> **Extracted material**:
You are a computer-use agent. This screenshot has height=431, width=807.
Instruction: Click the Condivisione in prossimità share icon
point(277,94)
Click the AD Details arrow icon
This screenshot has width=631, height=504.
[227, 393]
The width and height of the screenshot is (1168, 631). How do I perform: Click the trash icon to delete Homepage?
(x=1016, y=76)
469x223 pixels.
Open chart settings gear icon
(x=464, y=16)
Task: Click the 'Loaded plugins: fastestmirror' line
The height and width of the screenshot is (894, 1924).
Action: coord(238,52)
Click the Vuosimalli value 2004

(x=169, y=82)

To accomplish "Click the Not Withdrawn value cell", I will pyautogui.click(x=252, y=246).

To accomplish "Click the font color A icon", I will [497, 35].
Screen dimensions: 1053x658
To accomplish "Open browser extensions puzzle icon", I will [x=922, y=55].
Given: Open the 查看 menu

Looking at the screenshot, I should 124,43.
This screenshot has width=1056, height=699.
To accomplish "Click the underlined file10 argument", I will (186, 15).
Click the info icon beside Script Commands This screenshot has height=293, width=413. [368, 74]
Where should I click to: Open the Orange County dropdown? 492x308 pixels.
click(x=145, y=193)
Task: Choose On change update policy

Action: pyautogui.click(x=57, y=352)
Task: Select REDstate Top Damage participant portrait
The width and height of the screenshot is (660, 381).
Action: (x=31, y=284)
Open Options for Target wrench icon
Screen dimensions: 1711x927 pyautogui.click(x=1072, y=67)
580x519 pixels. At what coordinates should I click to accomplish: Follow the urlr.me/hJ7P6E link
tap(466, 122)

> **Task statement**: Rewrite the lines from the one containing "will pyautogui.click(x=252, y=246)." through the end of the records, putting "Goal" wherever "Task" appears and leaving everything else unchanged.

> **Answer to this task**:
To accomplish "Click the Not Withdrawn value cell", I will pyautogui.click(x=252, y=246).

To accomplish "Click the font color A icon", I will [497, 35].
Screen dimensions: 1053x658
To accomplish "Open browser extensions puzzle icon", I will [x=922, y=55].
Given: Open the 查看 menu

Looking at the screenshot, I should 124,43.
This screenshot has width=1056, height=699.
To accomplish "Click the underlined file10 argument", I will (186, 15).
Click the info icon beside Script Commands This screenshot has height=293, width=413. [368, 74]
Where should I click to: Open the Orange County dropdown? 492x308 pixels.
click(x=145, y=193)
Goal: Choose On change update policy

Action: pyautogui.click(x=57, y=352)
Goal: Select REDstate Top Damage participant portrait
The width and height of the screenshot is (660, 381).
Action: (x=31, y=284)
Open Options for Target wrench icon
Screen dimensions: 1711x927 pyautogui.click(x=1072, y=67)
580x519 pixels. At what coordinates should I click to accomplish: Follow the urlr.me/hJ7P6E link
tap(466, 122)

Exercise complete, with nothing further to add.